Les cartographies du numérique se suivent mais ne se ressemblent pas. En 2021,
Tristan Mendès France et le graphiste
Quintin Leeds faisaient paraître "
Internet, une infographie" au CNRS édition. Un atlas d'une centaine de pages illustrées compilant des données assez générales sur les usages de l'internet. Un petit livre détaillant les grands chiffres de l'internet (le trafic, les câbles, les usages…) sous une forme simple et lisible, mais peu problématisée. Une synthèse faite de camemberts, de diagrammes tentant de nous faire comprendre l'évolution des réseaux sociaux, la puissance des acteurs du numérique, l'évolution de la musique en ligne, la montée du cybercrime… le petit livre livrait une synthèse très convenue, assez illustrative, réservée aux plus jeunes.

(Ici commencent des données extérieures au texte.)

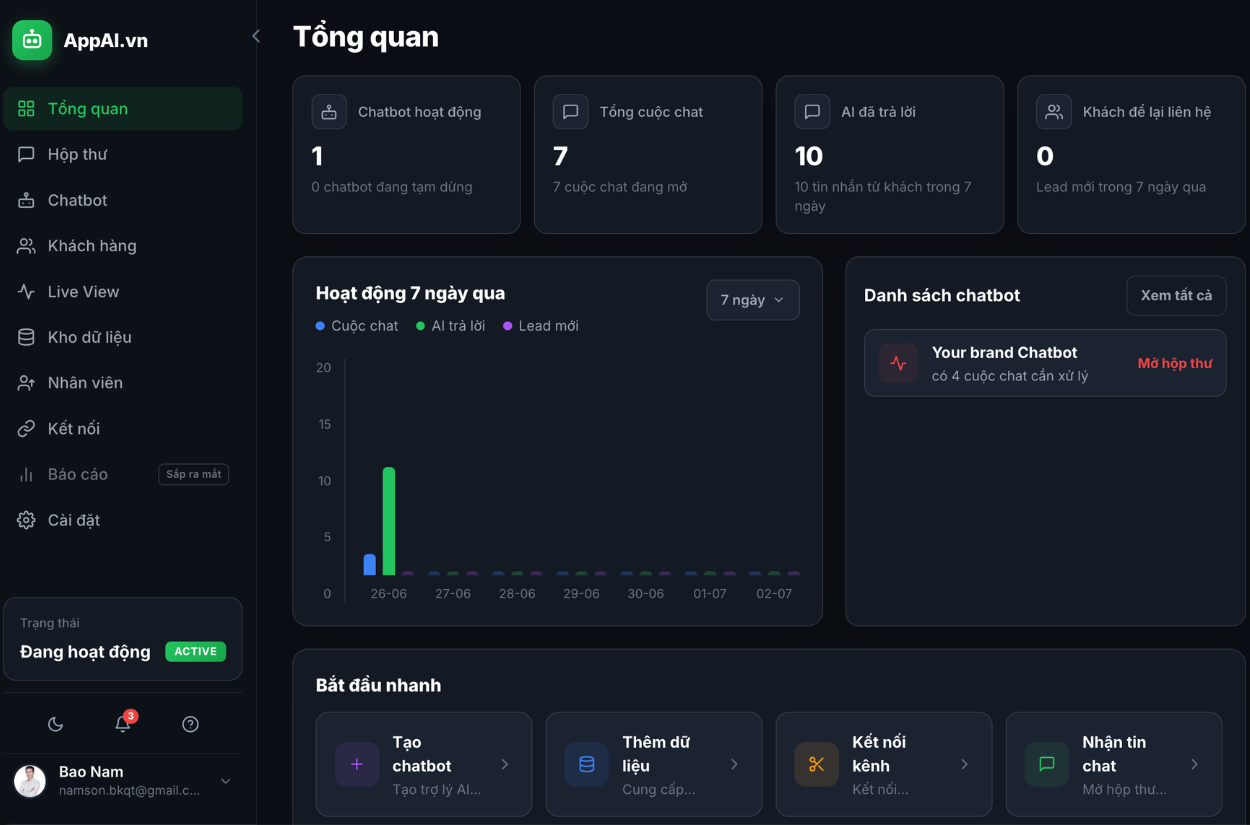Image resolution: width=1250 pixels, height=825 pixels.
Task: Click the Kho dữ liệu database icon
Action: pyautogui.click(x=26, y=337)
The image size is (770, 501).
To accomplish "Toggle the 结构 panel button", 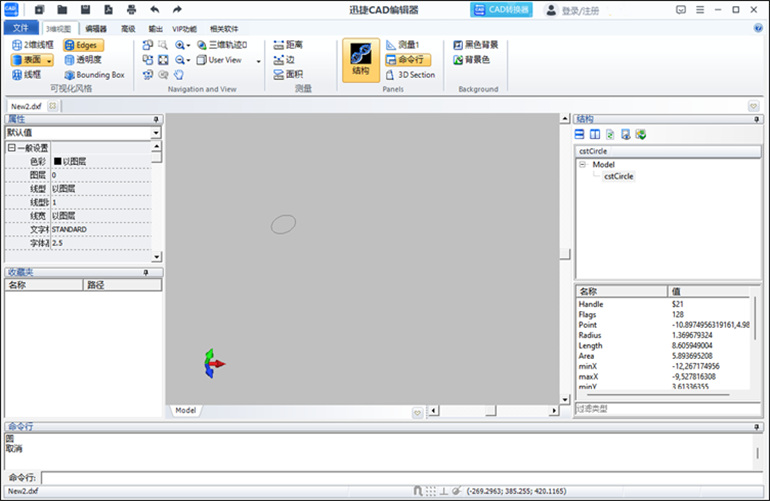I will pos(361,59).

Ce n'est pas le projet de "L'Atlas du numérique" dirigé par Dominique Cardon,
Sylvain Parasie et
Donato Ricci qui paraît ce jour aux Presses de SciencesPo. Dans un format parfaitement identique, les deux livres ne se ressemblent pas du tout. Dans le livre de SciencesPo, le choix des micro-sujets est plus circonscrit (46 seulement), mais chacun est livré avec une analyse précise et des représentations souvent complexes, inspirées de la recherche, signées de l'Atelier de cartographie de SciencesPo. Ici, les visualisations originales servent la réflexion. Si toutes ne sont pas toujours réussies, elles puisent au meilleur de la recherche et se lisent parfois, comme des micro-essais. Ici, plus qu'un panorama, les cartes augmentent le propos, lui apporte de la complexité, comme par exemple, la carte du coût mensuel d'accès à internet dans le monde, les diagrammes de l'emploi du numérique, ou celles sur le genre et la notoriété des chaînes youtube ou sur le signalement et la suppression des contenus. Derrière sa promesse de simplicité, "L'Atlas du numérique" se révèle un objet étrange, composite, complexe, sophistiqué, dont la lecture n'est pas si simple - et pas seulement parce que la police de caractère est bien souvent trop petite. Un outil d'analyse qui part dans beaucoup de directions... Et qui montre que la représentation peut venir soutenir la réflexion plus que la synthétiser.